The knob of butter bubbled quietly in the hot skillet. I lifted the skillet and swirled it around until the butter covered it completely. With the dull edge of a knife I brushed off the thin slices of onions from the cutting board into the pan. They instantly hissed in the heat giving off a fragrance that made my mouth water.
With a quick thump on the counter, I cracked the eggs open, one at a time, then dropped them into a bowl. The brown eggs with yolks as bright as marigolds were gifts from Rose, our four-year-old Buff Orpington. She, the Delaware, and the pair of Australorps have started laying eggs again after their yearly winter hiatus. Hens rest during the winter months when the days are shorter and colder. Laying eggs is no piece of cake, you know. Hens need enough daylight to lay eggs and when it gets colder they adapt and use their resources toward keeping themselves warm rather than producing eggs. The first three years of a hen’s life are the prime laying years. Rose, who is on her fourth, is thankfully doing well.
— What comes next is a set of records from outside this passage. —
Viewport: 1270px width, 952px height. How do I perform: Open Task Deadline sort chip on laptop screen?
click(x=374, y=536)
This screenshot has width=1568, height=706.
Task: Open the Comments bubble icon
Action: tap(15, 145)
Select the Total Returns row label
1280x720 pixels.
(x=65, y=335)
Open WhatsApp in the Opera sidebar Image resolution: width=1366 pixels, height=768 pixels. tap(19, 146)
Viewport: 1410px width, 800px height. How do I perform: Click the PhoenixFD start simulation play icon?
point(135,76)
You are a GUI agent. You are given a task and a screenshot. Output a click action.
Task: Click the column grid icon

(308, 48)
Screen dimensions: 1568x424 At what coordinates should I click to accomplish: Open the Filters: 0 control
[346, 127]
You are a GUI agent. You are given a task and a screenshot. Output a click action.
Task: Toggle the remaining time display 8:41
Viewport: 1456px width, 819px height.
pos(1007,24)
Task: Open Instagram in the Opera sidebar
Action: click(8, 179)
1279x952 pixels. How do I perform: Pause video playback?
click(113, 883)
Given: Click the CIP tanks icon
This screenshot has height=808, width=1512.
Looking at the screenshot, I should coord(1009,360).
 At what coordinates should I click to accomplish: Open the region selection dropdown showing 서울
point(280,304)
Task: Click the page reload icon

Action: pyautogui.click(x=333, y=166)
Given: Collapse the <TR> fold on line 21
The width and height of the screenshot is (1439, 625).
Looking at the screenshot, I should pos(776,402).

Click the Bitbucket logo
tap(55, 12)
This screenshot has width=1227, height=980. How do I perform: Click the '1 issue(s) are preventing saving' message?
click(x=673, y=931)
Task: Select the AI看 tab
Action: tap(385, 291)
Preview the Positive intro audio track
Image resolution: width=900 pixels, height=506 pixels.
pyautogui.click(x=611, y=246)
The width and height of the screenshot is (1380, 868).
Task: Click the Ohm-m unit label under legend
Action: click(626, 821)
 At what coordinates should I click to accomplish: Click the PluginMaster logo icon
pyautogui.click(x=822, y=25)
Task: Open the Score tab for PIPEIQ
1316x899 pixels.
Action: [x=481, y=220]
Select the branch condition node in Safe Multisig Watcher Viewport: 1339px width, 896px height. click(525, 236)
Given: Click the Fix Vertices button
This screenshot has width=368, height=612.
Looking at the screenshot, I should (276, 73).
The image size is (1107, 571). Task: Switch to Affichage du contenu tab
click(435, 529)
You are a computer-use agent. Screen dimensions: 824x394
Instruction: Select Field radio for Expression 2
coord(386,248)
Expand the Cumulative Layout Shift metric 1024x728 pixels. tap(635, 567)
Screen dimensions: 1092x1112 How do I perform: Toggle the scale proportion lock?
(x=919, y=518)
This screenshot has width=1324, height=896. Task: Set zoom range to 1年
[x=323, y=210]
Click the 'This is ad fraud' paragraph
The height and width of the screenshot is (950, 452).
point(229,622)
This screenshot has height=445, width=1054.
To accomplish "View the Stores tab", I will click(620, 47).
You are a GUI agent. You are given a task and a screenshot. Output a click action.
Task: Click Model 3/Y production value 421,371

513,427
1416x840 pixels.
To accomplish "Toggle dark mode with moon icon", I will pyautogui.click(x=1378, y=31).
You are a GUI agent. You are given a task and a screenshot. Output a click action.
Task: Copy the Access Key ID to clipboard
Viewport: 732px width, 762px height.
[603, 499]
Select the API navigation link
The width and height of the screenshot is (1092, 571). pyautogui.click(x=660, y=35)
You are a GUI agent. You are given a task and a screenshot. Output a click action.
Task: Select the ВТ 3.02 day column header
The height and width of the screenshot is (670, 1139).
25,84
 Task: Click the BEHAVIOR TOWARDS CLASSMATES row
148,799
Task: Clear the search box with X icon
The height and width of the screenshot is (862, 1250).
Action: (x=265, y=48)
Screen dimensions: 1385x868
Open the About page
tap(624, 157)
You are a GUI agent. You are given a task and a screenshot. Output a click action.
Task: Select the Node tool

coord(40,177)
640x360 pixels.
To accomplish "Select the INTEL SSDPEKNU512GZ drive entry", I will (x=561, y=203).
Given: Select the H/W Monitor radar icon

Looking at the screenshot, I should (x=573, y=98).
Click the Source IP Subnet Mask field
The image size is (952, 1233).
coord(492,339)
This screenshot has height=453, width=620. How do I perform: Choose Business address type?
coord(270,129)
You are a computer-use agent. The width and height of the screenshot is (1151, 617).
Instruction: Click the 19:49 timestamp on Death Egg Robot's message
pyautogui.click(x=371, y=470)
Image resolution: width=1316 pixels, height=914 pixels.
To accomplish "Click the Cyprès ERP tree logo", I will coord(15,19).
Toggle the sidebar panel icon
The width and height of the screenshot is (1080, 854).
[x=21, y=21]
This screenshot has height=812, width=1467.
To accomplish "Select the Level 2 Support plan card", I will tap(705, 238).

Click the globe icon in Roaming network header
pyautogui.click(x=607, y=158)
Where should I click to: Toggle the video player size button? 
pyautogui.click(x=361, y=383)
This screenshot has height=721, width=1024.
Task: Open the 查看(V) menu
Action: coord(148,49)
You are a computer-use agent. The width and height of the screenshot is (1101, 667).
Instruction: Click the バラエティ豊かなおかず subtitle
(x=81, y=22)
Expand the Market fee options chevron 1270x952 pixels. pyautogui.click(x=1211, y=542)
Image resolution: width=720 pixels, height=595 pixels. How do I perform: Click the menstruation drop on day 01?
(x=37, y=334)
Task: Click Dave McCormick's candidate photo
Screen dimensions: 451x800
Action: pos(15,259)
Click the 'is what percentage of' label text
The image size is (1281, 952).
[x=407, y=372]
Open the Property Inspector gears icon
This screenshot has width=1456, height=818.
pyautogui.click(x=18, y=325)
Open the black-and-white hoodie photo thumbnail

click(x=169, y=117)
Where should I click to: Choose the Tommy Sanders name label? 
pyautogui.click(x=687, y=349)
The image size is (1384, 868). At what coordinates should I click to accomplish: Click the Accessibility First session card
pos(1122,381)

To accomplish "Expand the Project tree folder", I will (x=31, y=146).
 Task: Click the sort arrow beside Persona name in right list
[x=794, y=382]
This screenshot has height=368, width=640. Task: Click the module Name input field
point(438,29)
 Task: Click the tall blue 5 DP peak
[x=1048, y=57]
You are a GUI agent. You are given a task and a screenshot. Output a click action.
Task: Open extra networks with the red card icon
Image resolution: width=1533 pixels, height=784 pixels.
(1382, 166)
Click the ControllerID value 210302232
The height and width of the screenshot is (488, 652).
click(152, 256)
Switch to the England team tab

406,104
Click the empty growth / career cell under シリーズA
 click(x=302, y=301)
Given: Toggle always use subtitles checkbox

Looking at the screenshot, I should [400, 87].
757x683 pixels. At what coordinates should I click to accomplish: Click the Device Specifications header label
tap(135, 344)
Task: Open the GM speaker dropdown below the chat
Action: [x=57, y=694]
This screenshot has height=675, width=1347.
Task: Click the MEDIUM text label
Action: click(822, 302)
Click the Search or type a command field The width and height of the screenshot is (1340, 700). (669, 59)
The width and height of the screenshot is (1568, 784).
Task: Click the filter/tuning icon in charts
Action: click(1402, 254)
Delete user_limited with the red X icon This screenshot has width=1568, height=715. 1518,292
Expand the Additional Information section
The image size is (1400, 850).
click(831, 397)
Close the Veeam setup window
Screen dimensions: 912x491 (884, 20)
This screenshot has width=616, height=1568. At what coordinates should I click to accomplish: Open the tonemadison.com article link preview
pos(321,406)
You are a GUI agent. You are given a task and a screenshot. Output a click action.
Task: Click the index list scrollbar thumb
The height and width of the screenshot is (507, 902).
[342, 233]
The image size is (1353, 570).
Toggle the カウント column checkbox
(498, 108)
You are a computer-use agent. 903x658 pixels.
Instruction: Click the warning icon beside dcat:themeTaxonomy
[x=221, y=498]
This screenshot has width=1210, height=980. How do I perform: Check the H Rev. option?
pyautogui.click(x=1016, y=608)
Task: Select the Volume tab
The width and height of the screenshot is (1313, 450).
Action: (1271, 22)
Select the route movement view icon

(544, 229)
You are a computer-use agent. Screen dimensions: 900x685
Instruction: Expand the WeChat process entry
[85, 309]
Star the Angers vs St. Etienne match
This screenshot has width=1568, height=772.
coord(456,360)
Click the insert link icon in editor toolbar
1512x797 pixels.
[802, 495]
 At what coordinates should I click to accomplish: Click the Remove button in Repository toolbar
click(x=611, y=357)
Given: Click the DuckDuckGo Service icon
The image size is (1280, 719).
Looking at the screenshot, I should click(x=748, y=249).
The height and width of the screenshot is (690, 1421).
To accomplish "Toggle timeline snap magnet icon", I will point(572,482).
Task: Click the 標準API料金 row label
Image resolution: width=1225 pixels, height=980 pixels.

Finding the first egg in the straw-covered laying box after it has been empty for months is like spotting the first daffodil in the flower bed or the first shoot on the fig tree. It’s like waking up in the early morning and discovering that the mockingbird has returned with his mellifluous serenades. It’s like noticing that the sun sets a little later each day. Winter is finally over. The time has come for spring, for tag-sibol [tag-see-bol]. In Filipino sibol means to shoot, to grow. Tag-sibol is Filipino for spring.
A pinch of salt and a pinch of just ground black pepper later, I beat the eggs briskly with a fork. Its tines clanged against the bottom of the bowl, breaking the silence of the room. As soon as the onions began to brown I poured the eggs over them. My mom made eggs with onions when I was little. I remember obsessively picking the onions out and just eating the scrambled eggs with rice. My mom ended up eating more onions than eggs. Back then, I was too young to appreciate the sweetness of stir fried onions.
With a silicon spatula I stirred the eggs and onions in the skillet. I scraped along the edge of the pan then stirred toward the center, repeating the movements slowly. When the eggs were just beginning to set I lifted the pan away from the flame then continued to stir until the eggs were set but still moist, the way I like scrambled eggs.
The sun was finally out after raining for days but a thick mist still lingered outside. From where I stood next to the kitchen window I could see Rose sashaying in the garden. The Delaware and the Australorps with their strikingly red combs were busy digging dirt under the fig tree. I could tell I wasn’t the only one happy that spring’s finally back.